I was just thinking the other day about how far removed from the real world some of my cycling experiences are. Tyres, for example. The company which I work for is sponsored by Continental. I needed new tyres, so I speak to our contact and he says that he will send me something.
The tyres come, but there is something about them. They are labelled like normal tyres, but there are numbers on the sidewall after the GP4000 S logo. He tells me to test ride them, then let him know what I think was special about them.
The first ride was enough. These were cornering tyres. They held on and on and on in the switchbacks. I was able to carry a lot of speed through the turns. I called him up, and he confirmed it. “Yes, we did that compound for Astana for the Tour de France in the mountains.” Nice.

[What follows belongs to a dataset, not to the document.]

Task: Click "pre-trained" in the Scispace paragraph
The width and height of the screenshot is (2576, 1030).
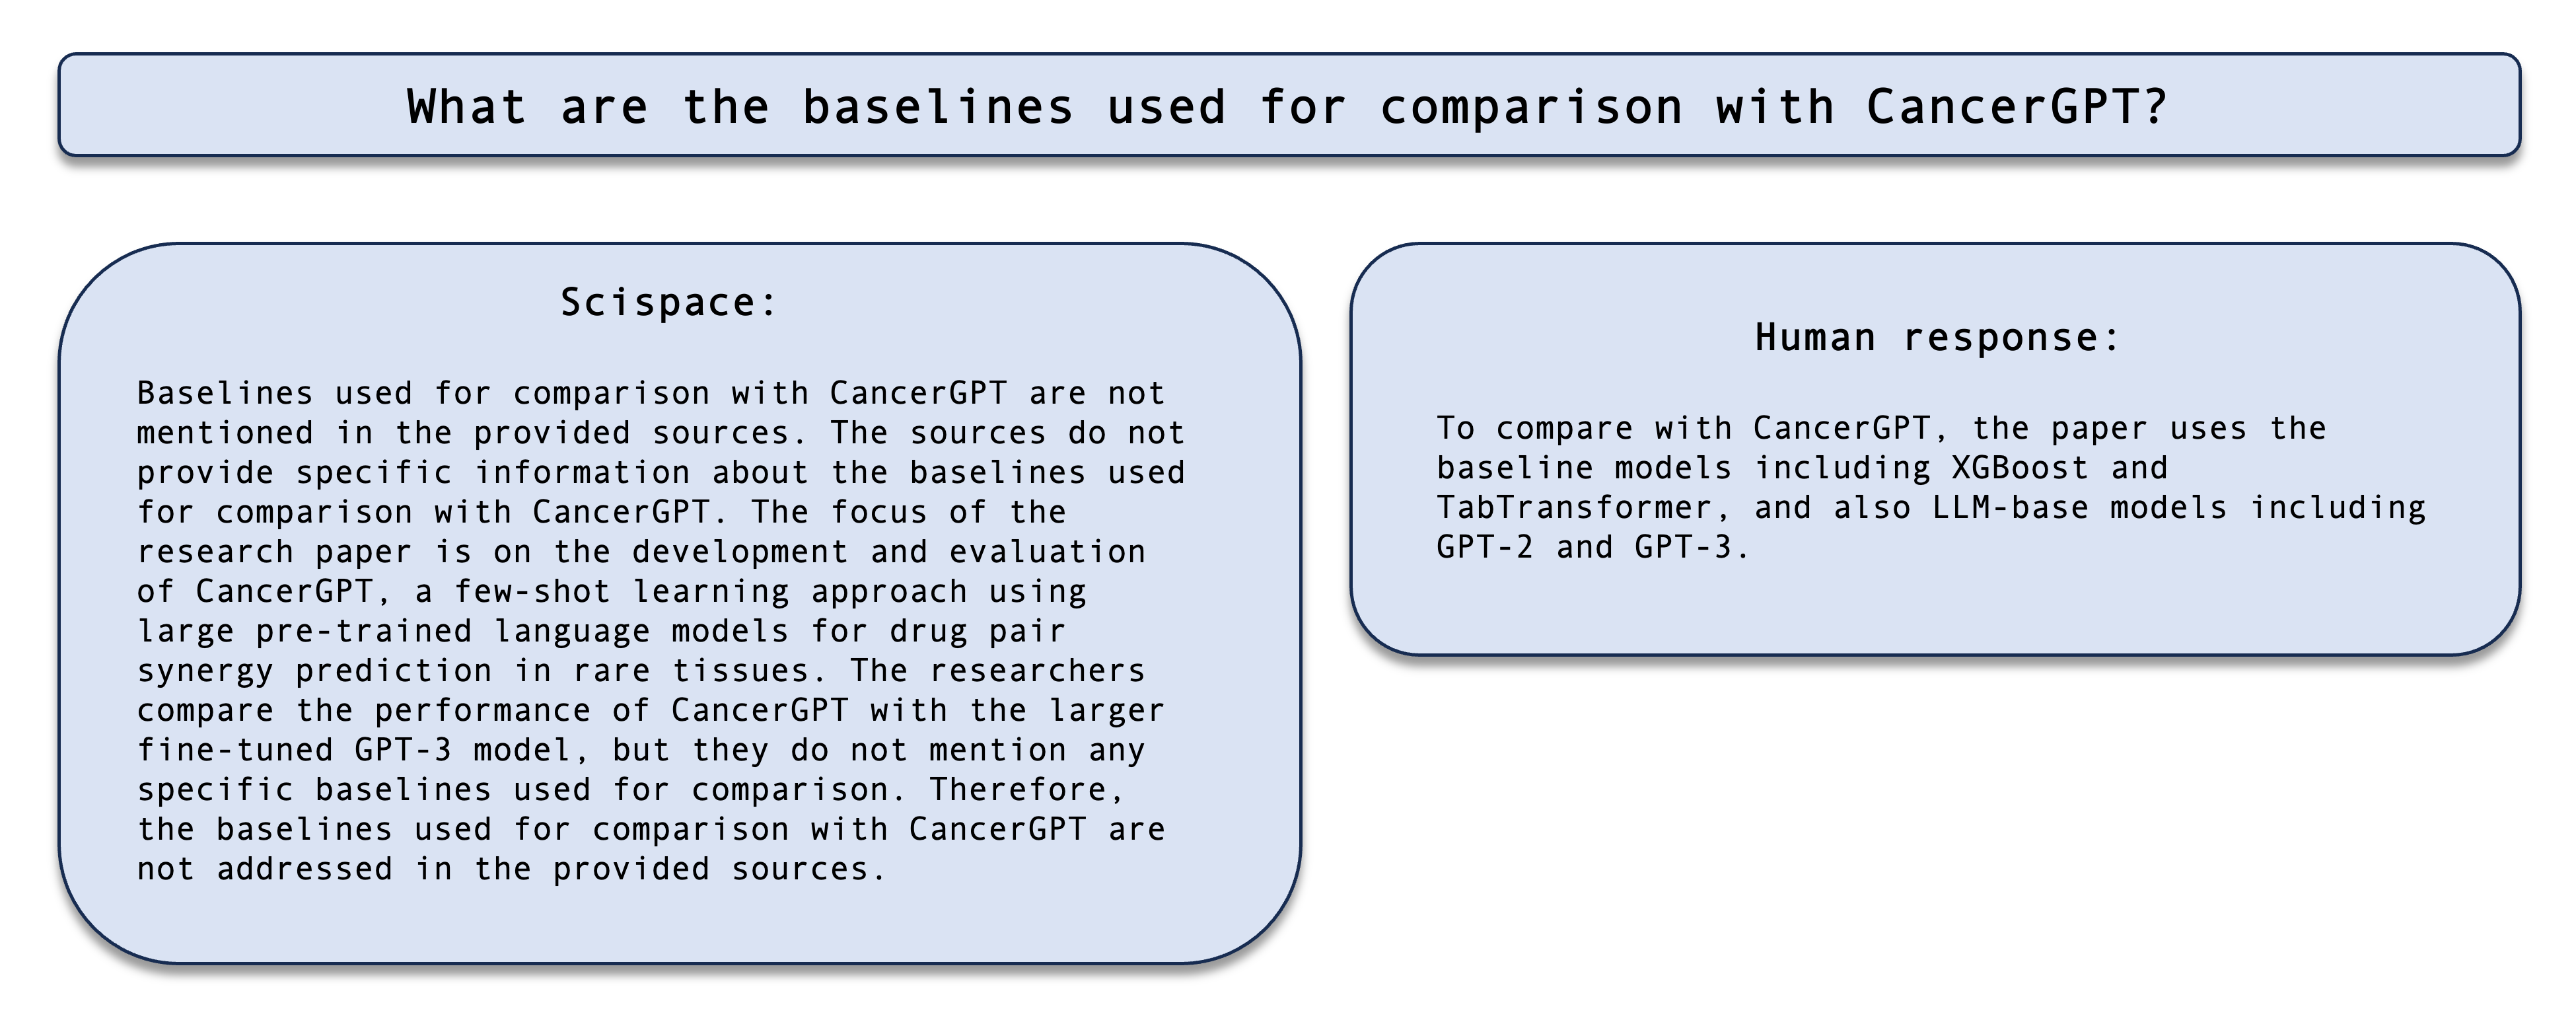Action: coord(363,631)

A couple of years earlier, in fact when I had just started in this job, one of the MTB pro riders was product testing the day before a race. He came back from a practice lap, and was happy. I asked what was good, “the tyres, they roll so well. Really fast, there is a road section in the race tomorrow. I am going to make up so much time there. I just wish they were a little grippier in the corners”. About 30 mins later, his phone rang. The product development guy from Conti asked him about the tyres, he gave the same feedback. The guy on the other end of the phone said, “no problem, I will make the changes now, and bring the tyres to you before the start tomorrow”.
The next morning (on a Sunday) the Conti guy shows up with a set of tyres. Our rider has them fitted to his bike, rides the race, and wins. He came back saying the tyres had been modified precisely as he had wished for.
I wish I could tell my 14 year old self some of this at times, I really do.